Sorry, I initially just sent this to Jan and meant to send it to the
group.
On Nov 12, 2009, at 2:11 AM, Jan Nieuwenhuizen wrote:
Op donderdag 12-11-2009 om 08:41 uur [tijdzone +0100], schreef David
Kastrup:
Carl Sorensen <[email protected]> writes:
_Addressing_ the actual problems is definitely more suitably done
on the
developer list.
So what are the actual problems? Is LilyPond really too difficult?
Well, in a word, yes. OK, that's too glib because the second
question is "too difficult for what" and that wasn't asked. It's too
difficult (as in the learning curve is too steep and seems
practically infinite) for the majority of casual users who will give
it a try. You do have to look at it through naive eyes to see that
the start of the learning curve is like standing at the base of
Monolith when all one wanted was to go for a little hike.
I have mastered LilyPond just enough to do the simple jazz lead
sheets I need (and am not quite there yet- I get flummoxed by
something on every other score). I've tried to interest a lot of
fellow jazz musicians (some of them college professors, high powered
professionals and some pro musicians, all of them quite intelligent)
and to a person they threw up their hands within minutes. I know one
other jazz musician who uses LilyPond, the rest use Finale (or just
do charts by hand). Once one has to resort to hacks to get stuff
done, it becomes a brute-force approach which is beyond the interest
of (IMHO) the vast majority of users.
Do we rely too much on crufty input-language solutions?

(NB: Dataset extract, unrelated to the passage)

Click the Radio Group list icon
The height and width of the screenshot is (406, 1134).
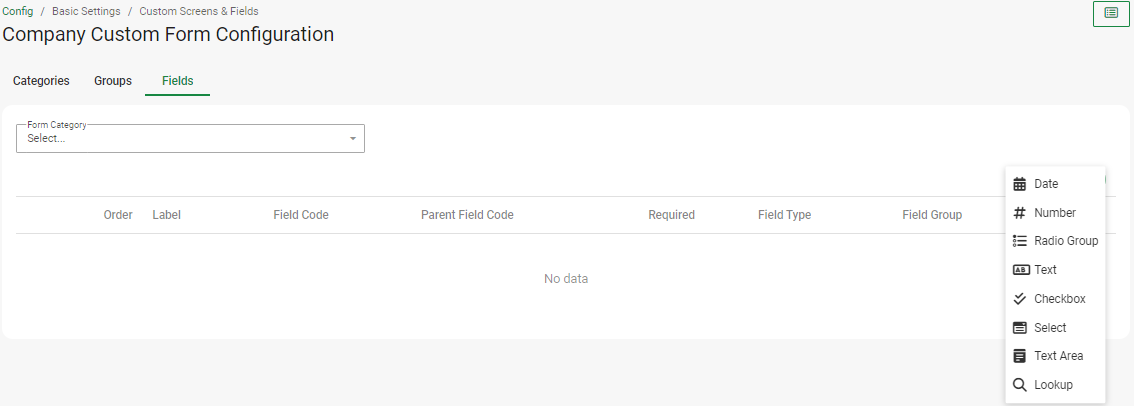(x=1019, y=241)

It happens pretty quickly on pretty simple charts that one has to use
overrides and the like to get glyphs to position correctly, which
means that new users are likely very frustrated with output issues
(e.g., "why is the coda glyph appearing there when I put it here?").

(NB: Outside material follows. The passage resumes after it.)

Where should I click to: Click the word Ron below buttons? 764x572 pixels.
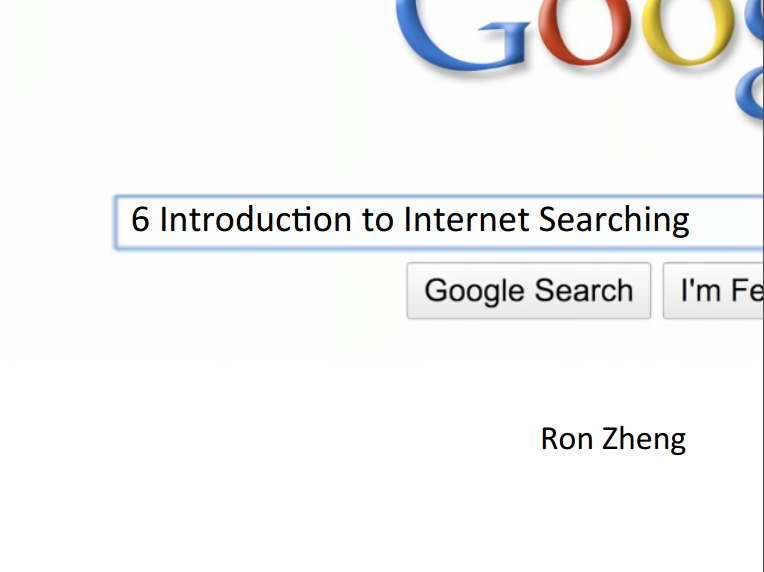[567, 439]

It makes for inelegant code in the .ly file and a greater likelihood
of the input being broken with each upgrade, causing trouble and
frustration for the user.
There does not have to be a GUI to make it simple and easy to use.

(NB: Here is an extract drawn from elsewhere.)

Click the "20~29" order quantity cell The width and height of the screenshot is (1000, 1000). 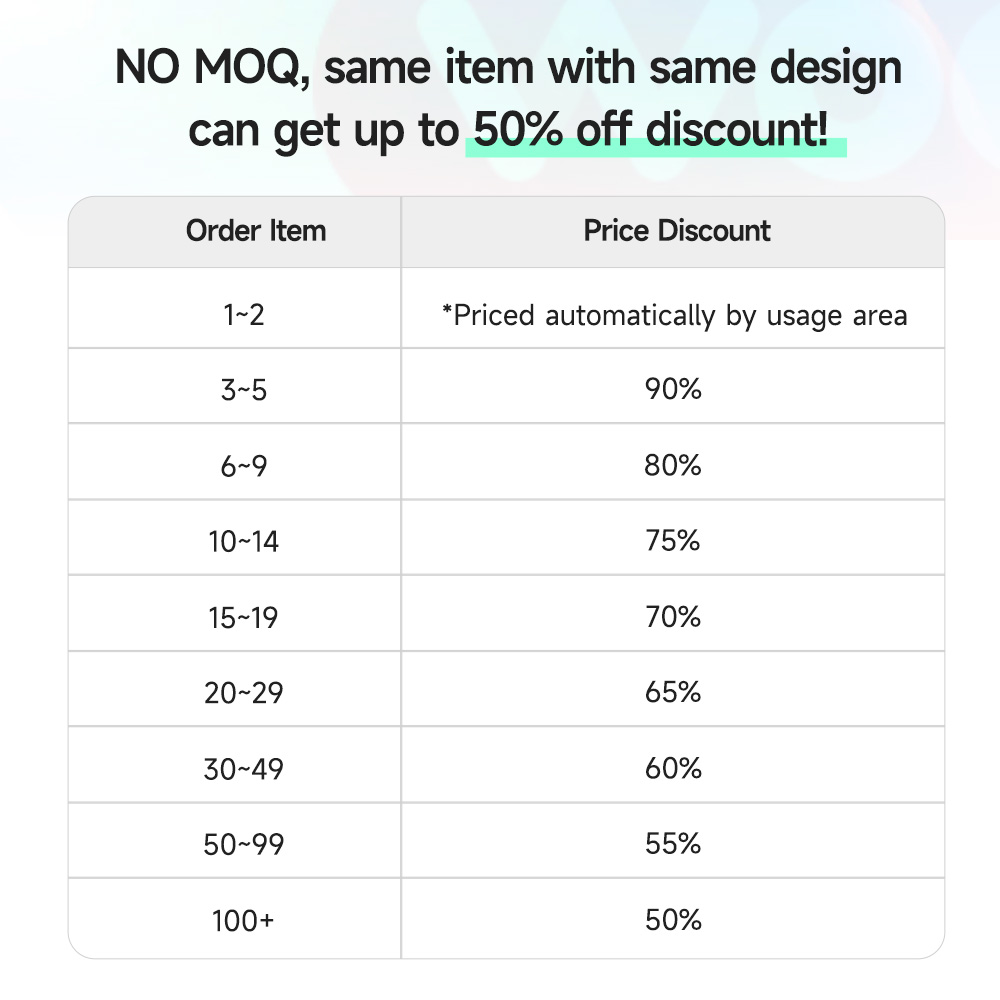243,693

Text input is fine, it just has to have a clear, consistent and
predictable input syntax which makes it simple to position notes,
rests, bars, text, lyrics, glyphs and structural things like
repeats. It's almost there, but having to read hundreds of pages of
arcane documentation to produce a one page lead sheet remains
problematic.
How many ritardando-like hacks do we have for common problems? Are
they listed/categorised somewhere?
Much of the LSR contains such hacks. Isn't that what it's for? It
seems to me that there are hundreds of hacks in the LSR to make
LilyPond do something that the standard markup language cannot do, or
at least can't do readily.
Now, don't get me wrong. LilyPond produces better looking sheet
music than anything else I have seen. It's amazingly powerful and
can do a gigantic variety of things, which is both a strength and its
Achilles' heel. But it's also like Emacs using LaTeX in its
complexity and power while most potential users are just looking for
NotePad.
One question is how LilyPond positions itself in the market. As it
currently stands, it is not for the average user. It is an
application squarely aimed at power users who enjoy the problem-
solving aspect of dealing with using two different languages
simultaneously (LilyPond's LaTeX-like markup language and Scheme) and
don't mind the challenge of making the application produce the output
you want. It is not for the musician who just wants a chart with a
minimum of fuss and time. There's nothing wrong with that, other
than that the former market is small and the latter market is large-
and there's nothing wrong with that either. The market for a Lexus
LFA is small, the market for a Toyota Corolla is large. If LilyPond
is intended to be a Lexus, then things are pretty fine. If it is
intended to be a Corolla, then there is a lot of fundamental work to
be done on the user-friendliness of the markup language.
People often get mad when things like this are said because it seems
to negate the hundreds or thousands of hours they put into
development. I certainly do not mean to do that and hope that no one
takes it that way. As I said earlier, LilyPond is an amazingly
powerful program. But that power may mean that it has a limited
market appeal. NotePad has probably three orders of magnitude more
users than Emacs for the same reasons- relatively few users need the
power and flexibility of Emacs because they just want to write a
quick note to Aunt Martha. There is nothing wrong with that. It may
very well be that trying to cater to casual users who just want to
make a simple score or a rock tune or a folk song or something like
that is not realistic for LilyPond. Nothing wrong with that either.
It's a badass powerful music engraving application, after all.